¿Qué significa Génesis 5:31?
Comentario versículo por versículo y análisis teológico
Comentario de Génesis 5:31
Todos los días de Lamec fueron 777 años, y murió. El número 777 invierte la jactancia de su contraparte en la línea de Caín, quien reclamó venganza “setenta y siete veces” (Génesis 4:24). Donde el Lamec cainita multiplicó violencia sin límite, la vida de este Lamec se resume en un número que muchos han leído como señal de plenitud divina. Sus 777 años cierran el relato del hombre que nombró a su hijo por descanso, un hombre que murió antes de la tormenta y recibió así una forma de descanso que no sabía que le era dada.
La muerte de Lamec, ocurrida aproximadamente cinco años antes del diluvio, lo libró de ver la destrucción de todo lo que había conocido. La justicia de su hijo no fue algo que Lamec tuvo que aceptar con fe incompleta; tuvo años para observar el caminar de Noé y la construcción del arca levantándose ante sus ojos. Para cuando murió, la evidencia de la obediencia de su hijo ya era visible. Murió con una confirmación que la mayoría de los padres no recibe en vida.

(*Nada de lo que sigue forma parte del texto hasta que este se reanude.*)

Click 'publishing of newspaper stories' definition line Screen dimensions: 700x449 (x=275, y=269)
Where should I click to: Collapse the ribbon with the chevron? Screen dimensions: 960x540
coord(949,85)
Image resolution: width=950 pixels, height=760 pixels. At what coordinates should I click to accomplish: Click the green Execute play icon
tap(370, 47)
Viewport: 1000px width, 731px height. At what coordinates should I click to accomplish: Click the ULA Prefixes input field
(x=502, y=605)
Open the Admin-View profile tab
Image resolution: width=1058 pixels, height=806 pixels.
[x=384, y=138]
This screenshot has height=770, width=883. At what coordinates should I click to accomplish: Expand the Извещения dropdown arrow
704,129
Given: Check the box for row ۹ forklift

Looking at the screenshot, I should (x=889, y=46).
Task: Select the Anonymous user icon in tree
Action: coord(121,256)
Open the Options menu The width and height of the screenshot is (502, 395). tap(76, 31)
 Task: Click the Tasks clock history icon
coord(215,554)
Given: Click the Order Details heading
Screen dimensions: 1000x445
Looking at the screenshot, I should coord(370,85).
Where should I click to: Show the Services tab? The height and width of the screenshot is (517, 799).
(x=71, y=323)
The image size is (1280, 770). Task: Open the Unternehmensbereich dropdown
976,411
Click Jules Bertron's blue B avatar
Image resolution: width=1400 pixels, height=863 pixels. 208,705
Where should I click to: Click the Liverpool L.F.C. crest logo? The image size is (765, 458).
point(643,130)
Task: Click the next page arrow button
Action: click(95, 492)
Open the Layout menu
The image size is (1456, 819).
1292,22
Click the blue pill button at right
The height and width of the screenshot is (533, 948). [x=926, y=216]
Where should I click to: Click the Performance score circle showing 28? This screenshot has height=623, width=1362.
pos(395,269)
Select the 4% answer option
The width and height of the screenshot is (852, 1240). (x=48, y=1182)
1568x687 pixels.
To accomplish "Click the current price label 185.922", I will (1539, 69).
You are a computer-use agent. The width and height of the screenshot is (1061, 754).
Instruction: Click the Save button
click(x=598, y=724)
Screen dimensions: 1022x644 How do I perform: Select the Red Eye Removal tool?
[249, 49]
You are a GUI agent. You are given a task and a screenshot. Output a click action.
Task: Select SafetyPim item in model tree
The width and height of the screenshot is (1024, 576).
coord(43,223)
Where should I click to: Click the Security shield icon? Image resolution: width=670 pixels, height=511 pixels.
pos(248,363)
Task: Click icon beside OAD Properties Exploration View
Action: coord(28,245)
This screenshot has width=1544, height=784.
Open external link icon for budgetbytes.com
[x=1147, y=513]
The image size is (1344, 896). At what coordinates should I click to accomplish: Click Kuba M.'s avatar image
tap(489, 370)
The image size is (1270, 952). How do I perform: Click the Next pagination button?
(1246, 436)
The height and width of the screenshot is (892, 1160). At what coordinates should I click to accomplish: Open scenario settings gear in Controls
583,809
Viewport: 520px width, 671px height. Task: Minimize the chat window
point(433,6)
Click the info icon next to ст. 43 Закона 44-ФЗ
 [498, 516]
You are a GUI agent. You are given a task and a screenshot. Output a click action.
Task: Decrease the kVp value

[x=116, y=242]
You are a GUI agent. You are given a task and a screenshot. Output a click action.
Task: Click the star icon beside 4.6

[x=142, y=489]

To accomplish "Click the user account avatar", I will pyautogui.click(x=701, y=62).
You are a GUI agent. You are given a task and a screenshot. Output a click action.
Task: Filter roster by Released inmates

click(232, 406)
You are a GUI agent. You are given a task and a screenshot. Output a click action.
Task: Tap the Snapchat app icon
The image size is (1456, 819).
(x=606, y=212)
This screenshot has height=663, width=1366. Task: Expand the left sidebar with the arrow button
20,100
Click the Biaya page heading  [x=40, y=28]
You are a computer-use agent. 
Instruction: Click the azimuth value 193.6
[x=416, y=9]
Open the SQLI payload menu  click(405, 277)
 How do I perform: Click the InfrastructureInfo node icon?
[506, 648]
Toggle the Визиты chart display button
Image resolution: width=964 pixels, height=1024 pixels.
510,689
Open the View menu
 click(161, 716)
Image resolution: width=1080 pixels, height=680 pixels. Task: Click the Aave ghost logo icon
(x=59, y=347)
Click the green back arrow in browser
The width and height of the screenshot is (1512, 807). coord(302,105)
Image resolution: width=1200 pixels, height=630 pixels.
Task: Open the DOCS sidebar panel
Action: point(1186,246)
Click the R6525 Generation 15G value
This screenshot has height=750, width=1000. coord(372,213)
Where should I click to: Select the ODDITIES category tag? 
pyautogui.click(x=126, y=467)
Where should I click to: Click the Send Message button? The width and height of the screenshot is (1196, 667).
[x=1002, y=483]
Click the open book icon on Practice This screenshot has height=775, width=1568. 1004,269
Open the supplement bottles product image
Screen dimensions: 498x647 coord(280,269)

La genealogía de Génesis 5 llega con esta muerte a su penúltima entrada. Queda un nombre patriarcal antes de que el capítulo termine y comience la narrativa del diluvio. Ese nombre final no es solo una entrada de cierre; es el pivote sobre el cual gira toda la historia primitiva. Lamec lo llamó Noé. El capítulo lo llama el décimo desde Adán. El resto de la historia bíblica mostrará cómo lo nombró Dios: un hombre justo que halló gracia ante los ojos de Jehová.